Mais le ministère des Affaires étrangères joue toujours un rôle très important dans toutes les actions internationales, les enceintes internationales et dans le cadre de l’UNESCO. Notre discussion a porté sur la méthode que nous devons utiliser pour que cette question soit de nouveau mise sur le devant de la scène et que nous ayons des résultats concrets et cela nous le devons à la mémoire de Mélina Merkouri et, surtout, au monument lui-même qui ne demande qu’à aller retrouver sa place. Le monument ne peut être amputé.
JOURNALISTE : Êtes-vous optimiste, monsieur le ministre ?
Ε. VENIZELOS : Ecoutez, c’est une bataille permanente que nous livrons depuis des années et avec M. Hill ces vingt dernières années. Et j’aimerais vraiment le remercier au nom du gouvernement grec pour son dévouement à une cause internationale aussi importante.

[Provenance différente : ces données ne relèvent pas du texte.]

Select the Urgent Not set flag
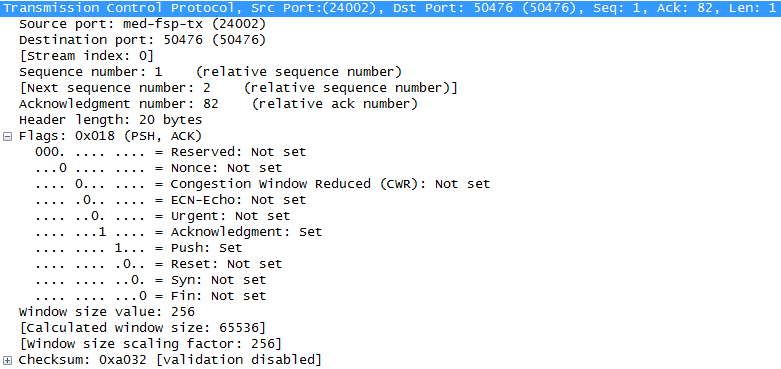This screenshot has width=781, height=369. pos(162,216)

JOURNALISTE : Monsieur Hill, une déclaration ?
DAVID HILL : Je suis très heureux de rencontrer mon bon ami, M. Vénizélos qui est un fervent partisan de l’effort déployé pour le retour des sculptures du Parthénon. Au nom de l’Association internationale, j’aimerais dire que la Grèce n’est pas seule, car il y a plus de 16 pays, dont la majorité a des organisations qui soutiennent la Grèce pour le retour des Marbres. Et je ne m’arrêterais pas tant que les Marbres ne retourneront pas en Grèce, le pays où ils appartiennent.